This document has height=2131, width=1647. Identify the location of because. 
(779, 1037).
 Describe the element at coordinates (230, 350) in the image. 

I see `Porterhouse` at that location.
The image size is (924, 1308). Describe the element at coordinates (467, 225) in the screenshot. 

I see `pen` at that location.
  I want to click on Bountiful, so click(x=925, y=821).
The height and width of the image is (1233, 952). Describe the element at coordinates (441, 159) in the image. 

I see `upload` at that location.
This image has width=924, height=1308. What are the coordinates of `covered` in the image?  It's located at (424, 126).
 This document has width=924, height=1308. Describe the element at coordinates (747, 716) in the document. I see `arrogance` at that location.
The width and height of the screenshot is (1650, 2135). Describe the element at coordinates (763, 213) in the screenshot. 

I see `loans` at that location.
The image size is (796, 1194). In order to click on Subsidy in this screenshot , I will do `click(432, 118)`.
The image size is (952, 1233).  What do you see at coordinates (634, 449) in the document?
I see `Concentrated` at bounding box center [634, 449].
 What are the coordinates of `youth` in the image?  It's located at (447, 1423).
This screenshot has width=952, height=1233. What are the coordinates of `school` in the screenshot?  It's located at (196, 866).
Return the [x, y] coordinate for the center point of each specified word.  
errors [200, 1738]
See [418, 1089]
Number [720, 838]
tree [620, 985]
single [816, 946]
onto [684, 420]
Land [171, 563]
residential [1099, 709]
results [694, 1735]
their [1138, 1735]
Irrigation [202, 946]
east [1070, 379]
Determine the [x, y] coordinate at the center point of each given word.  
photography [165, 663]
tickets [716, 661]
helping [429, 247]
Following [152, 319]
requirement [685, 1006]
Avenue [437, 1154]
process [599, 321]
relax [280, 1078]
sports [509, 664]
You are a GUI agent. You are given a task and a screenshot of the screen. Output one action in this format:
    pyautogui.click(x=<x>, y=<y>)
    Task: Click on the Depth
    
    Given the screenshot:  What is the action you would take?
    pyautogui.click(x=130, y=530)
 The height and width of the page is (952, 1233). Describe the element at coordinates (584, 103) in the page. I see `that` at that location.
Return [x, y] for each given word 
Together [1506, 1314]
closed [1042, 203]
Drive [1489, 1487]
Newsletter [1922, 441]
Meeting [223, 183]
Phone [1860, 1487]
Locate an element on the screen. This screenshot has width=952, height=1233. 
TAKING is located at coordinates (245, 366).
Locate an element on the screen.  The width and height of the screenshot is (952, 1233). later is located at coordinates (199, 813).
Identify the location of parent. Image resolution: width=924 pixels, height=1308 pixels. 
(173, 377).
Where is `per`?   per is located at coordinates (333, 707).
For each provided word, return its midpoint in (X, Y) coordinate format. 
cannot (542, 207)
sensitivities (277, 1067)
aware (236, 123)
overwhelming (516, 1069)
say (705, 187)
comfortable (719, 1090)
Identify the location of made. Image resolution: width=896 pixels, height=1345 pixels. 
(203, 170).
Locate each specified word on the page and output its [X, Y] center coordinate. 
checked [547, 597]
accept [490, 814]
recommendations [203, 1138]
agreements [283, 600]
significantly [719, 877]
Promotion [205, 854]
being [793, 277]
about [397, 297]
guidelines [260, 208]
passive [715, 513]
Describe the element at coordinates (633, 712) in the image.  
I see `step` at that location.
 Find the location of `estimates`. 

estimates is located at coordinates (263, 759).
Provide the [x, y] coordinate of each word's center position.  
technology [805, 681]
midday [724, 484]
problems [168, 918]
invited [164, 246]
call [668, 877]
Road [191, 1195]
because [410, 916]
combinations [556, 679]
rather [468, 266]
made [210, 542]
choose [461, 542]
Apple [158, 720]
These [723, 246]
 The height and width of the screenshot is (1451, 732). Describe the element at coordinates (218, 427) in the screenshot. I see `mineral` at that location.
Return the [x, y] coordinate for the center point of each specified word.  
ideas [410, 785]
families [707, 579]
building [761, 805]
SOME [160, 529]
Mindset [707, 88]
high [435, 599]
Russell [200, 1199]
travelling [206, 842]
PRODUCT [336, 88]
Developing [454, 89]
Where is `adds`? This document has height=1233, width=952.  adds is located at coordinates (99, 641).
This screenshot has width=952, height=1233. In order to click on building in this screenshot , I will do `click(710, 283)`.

▶ **EXERCISE**:
Lay out the material from the line containing "midday [724, 484]" through the line containing "Apple [158, 720]" as a two-column CSV with columns named word and center, one row per entry. Put each value in a single quoted field, with any line breaks turned into spaces.

▶ **ANSWER IN FULL**:
word,center
"midday","[724, 484]"
"problems","[168, 918]"
"invited","[164, 246]"
"call","[668, 877]"
"Road","[191, 1195]"
"because","[410, 916]"
"combinations","[556, 679]"
"rather","[468, 266]"
"made","[210, 542]"
"choose","[461, 542]"
"Apple","[158, 720]"